Copy the data below verbatim, starting at the first line and ending at the line that contains "[x=340, y=379]".

— START OF Provided records —

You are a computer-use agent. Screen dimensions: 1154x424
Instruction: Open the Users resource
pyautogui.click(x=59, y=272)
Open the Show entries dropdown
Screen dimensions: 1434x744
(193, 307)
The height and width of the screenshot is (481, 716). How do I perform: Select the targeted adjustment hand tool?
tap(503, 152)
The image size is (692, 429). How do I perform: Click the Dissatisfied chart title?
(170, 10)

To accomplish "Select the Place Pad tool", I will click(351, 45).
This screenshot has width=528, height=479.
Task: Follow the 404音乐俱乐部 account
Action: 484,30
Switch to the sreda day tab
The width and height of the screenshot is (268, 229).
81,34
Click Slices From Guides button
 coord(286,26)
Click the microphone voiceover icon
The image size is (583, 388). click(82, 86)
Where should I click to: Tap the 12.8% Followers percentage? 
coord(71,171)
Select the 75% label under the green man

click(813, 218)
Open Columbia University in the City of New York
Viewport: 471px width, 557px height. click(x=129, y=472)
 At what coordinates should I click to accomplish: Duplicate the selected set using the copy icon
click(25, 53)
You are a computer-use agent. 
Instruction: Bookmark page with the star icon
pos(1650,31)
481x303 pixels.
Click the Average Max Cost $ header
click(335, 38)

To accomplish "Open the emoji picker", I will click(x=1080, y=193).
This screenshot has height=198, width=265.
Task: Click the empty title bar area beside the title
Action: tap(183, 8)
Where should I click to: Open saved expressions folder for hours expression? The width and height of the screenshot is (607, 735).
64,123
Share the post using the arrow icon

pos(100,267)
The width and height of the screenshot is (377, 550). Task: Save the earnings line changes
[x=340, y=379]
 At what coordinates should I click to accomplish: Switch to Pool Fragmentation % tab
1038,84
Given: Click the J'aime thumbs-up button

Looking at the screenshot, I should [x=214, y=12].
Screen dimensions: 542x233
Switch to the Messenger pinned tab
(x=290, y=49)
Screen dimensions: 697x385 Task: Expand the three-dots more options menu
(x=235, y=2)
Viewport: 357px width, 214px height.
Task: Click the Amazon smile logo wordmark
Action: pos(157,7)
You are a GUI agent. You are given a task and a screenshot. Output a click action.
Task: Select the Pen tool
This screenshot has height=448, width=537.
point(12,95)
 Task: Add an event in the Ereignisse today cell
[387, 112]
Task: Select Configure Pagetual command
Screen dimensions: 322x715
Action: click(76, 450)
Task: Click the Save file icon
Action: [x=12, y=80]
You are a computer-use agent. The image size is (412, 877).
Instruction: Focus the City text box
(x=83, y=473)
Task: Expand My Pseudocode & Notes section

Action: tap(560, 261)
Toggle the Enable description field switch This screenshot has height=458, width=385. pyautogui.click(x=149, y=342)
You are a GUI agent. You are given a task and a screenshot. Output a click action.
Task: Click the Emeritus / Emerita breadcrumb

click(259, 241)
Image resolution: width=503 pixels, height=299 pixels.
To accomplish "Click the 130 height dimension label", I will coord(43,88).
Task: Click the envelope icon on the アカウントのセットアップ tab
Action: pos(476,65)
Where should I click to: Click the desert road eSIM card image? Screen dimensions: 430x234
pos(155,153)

— END OF Provided records —

### Solution for this problem
You are a computer-use agent. Screen dimensions: 1154x424
Instruction: Open the Users resource
pyautogui.click(x=59, y=272)
Open the Show entries dropdown
Screen dimensions: 1434x744
(193, 307)
The height and width of the screenshot is (481, 716). How do I perform: Select the targeted adjustment hand tool?
tap(503, 152)
The image size is (692, 429). How do I perform: Click the Dissatisfied chart title?
(170, 10)

To accomplish "Select the Place Pad tool", I will click(351, 45).
This screenshot has width=528, height=479.
Task: Follow the 404音乐俱乐部 account
Action: 484,30
Switch to the sreda day tab
The width and height of the screenshot is (268, 229).
81,34
Click Slices From Guides button
 coord(286,26)
Click the microphone voiceover icon
The image size is (583, 388). click(82, 86)
Where should I click to: Tap the 12.8% Followers percentage? 
coord(71,171)
Select the 75% label under the green man

click(813, 218)
Open Columbia University in the City of New York
Viewport: 471px width, 557px height. click(x=129, y=472)
 At what coordinates should I click to accomplish: Duplicate the selected set using the copy icon
click(25, 53)
You are a computer-use agent. 
Instruction: Bookmark page with the star icon
pos(1650,31)
481x303 pixels.
Click the Average Max Cost $ header
click(335, 38)

To accomplish "Open the emoji picker", I will click(x=1080, y=193).
This screenshot has height=198, width=265.
Task: Click the empty title bar area beside the title
Action: tap(183, 8)
Where should I click to: Open saved expressions folder for hours expression? The width and height of the screenshot is (607, 735).
64,123
Share the post using the arrow icon

pos(100,267)
The width and height of the screenshot is (377, 550). Task: Save the earnings line changes
[x=340, y=379]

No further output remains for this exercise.